The writer must confess not only to the absence of any special reverence for the supposed axiom, but also to the presence of a conviction that it is false, the truth being that whatever feature of any animal, say John Smith, of Homo sapiens, is studied—its length, its color of hair, its body temperature, its toothache, its anxiety, or its thinking of 9 × 7—the attitude and methods of the student may properly be substantially the same.
Of the six facts in the illustration just given, the last three would by the traditional view be all much alike for study, and all much unlike any of the first three. The same kind of science, physical science, would be potent for the first three and impotent for the last three (save to give facts about certain physical facts which ‘paralleled’ them). Conversely one kind of science, psychology, would by the traditional view deal with the last three, but have nothing to say about the first three.
But is there in actual fact any such radical dichotomy of these six facts as objects of science? Take any task of science with respect to them, for example, identification. A score of scientific men, including John Smith himself, are asked to identify John’s stature at a given moment. Each observes it carefully, getting, let us say, as measures: 72.10 inches, 72.11, 72.05, 72.08, 72.09, 72.11, etc.
In the case of color of hair each observes as before, the reports being brown, light brown, brown, light brown, between light brown and brown, and so forth.
In the case of body temperature, again, each observes as before, there being the same variability in the reports; but John may also observe in a second way, not by observing a thermometer with eyes, but by observing the temperature of his body through other sense-organs so situated that they lead to knowledge of only his own body’s temperature. It is important to note that for efficient knowledge of his own body-temperature, John does not use the sense approach peculiar to him, but that available for all observers. He identifies and measures his ‘feverishness’ by studying himself as he would study any other animal, by thermometer and eye.

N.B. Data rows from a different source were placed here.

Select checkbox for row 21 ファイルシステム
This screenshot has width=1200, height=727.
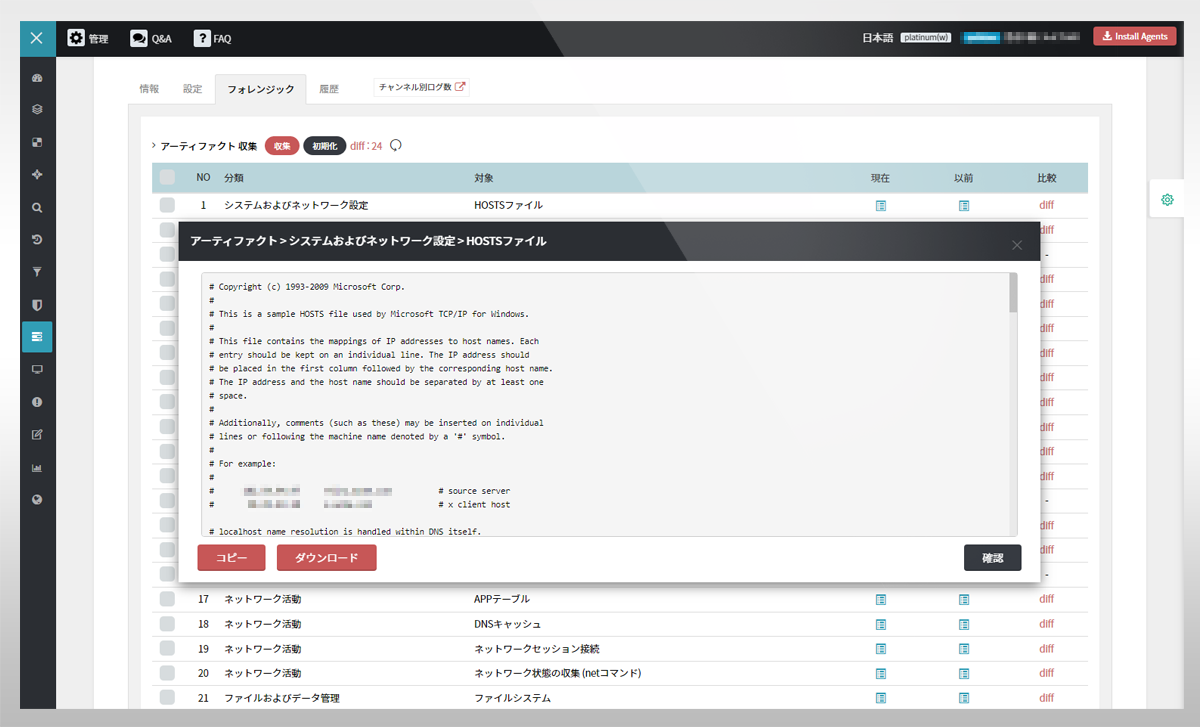tap(167, 698)
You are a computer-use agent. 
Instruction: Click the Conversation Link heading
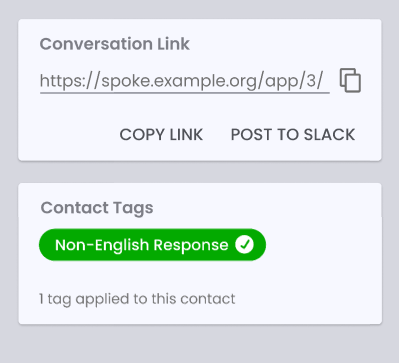click(x=115, y=44)
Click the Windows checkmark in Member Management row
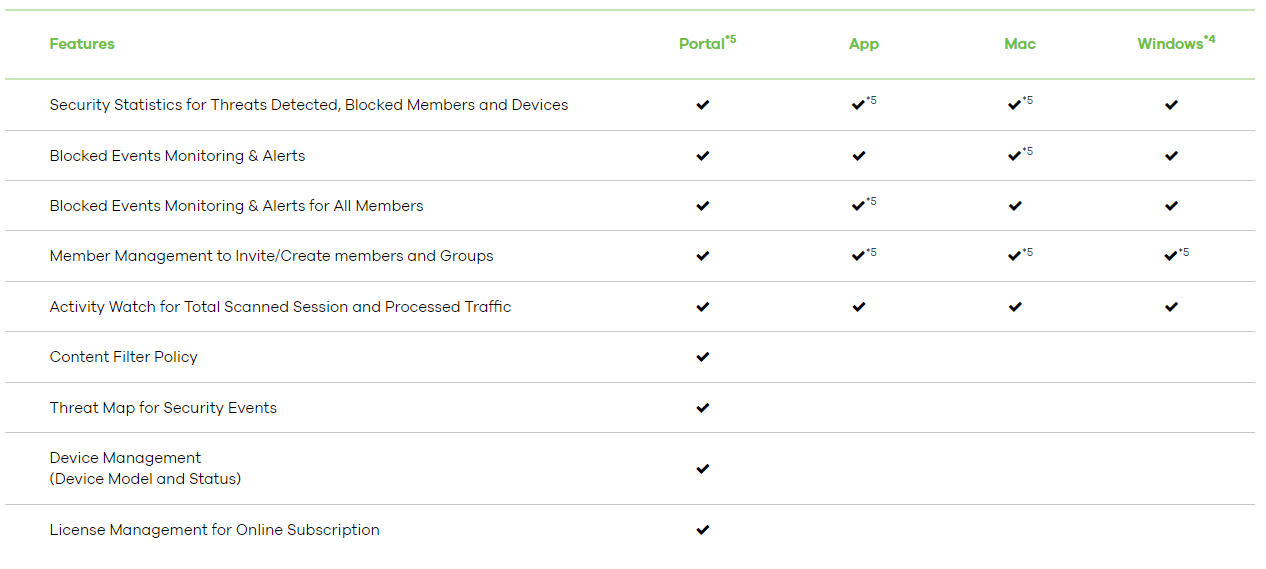The image size is (1266, 569). pos(1170,256)
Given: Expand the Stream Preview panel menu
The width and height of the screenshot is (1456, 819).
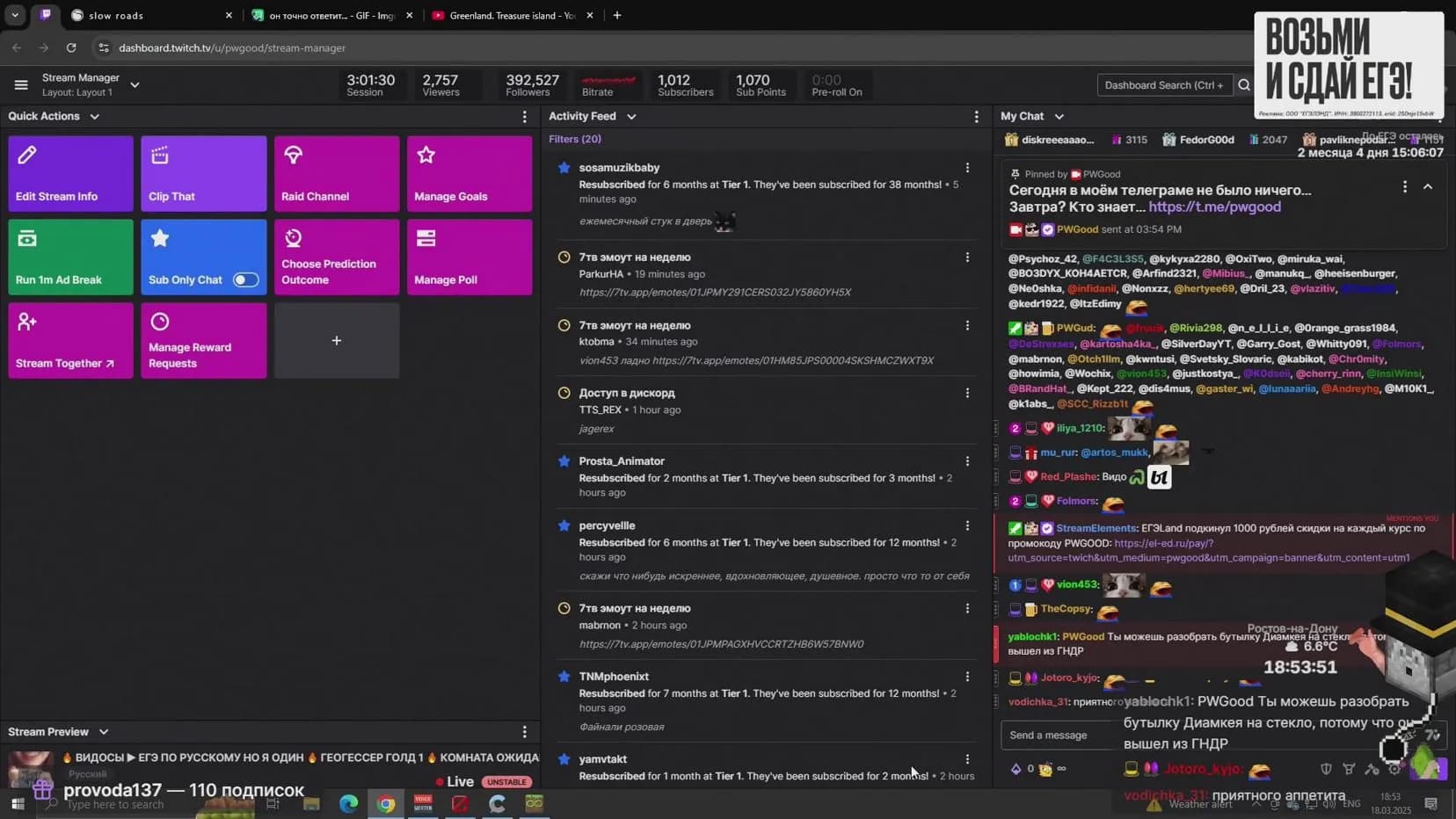Looking at the screenshot, I should pyautogui.click(x=525, y=732).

In the case of the toothache the students proceed as before, except that they use John’s gestures, facial expression, cries and verbal reports, as well as his mere bodily structure and condition. They not only observe the cavities in his teeth, the signs of ulcer and the like, but they also ask him, tapping a tooth, “Does it hurt?” “How long has it hurt?” “Does it hurt very much?” and the like. John, if their equal in knowledge of dentistry, would use the same methods, testing himself, asking himself questions and using the replies made by himself to himself in inner speech. But, as with temperature, he would get data, for his identification of the toothache, from a source unavailable for the others, the sense-organs in his teeth.
It is worth while to consider how they and he would proceed to an exact identification or measure of the intensity of his toothache such as was made of his stature or body-temperature. First, they would need a scale of toothaches of varying intensities. Next, they would need means of comparing the intensity of his toothache with those of this scale to see which it was most like. Given this scale and means of comparison, they would turn John’s attention from the original toothache to one of given intensity, and compare the two, both by his facial expression, gestures and the like, and by the verbal reports made. John would do likewise, reporting to himself instead of to them. The similarity of the procedure to that in studying a so-called physical fact is still clearer if we suppose a primitive condition of the scales of length and temperature. Suppose for example that for the length of a man we had only ‘short’ or ‘tall as a deer,’ ‘medium’ or ‘tall as a moose,’ and ‘tall’ or ‘tall as a horse’; and for the intensity of the toothache of a man ‘little’ or ‘intense as a pin-prick,’ ‘medium’ or ‘intense as a knife-cut,’ and ‘great’ or ‘intense as a spear-thrust.’ Then obviously the only difference between the identification of the length of a man’s body and the identification of the intensity of his toothache would be that the latter was made by all on the basis of behavior as well as anatomy, and made by the individual having it on the basis of data from an additional sense-organ.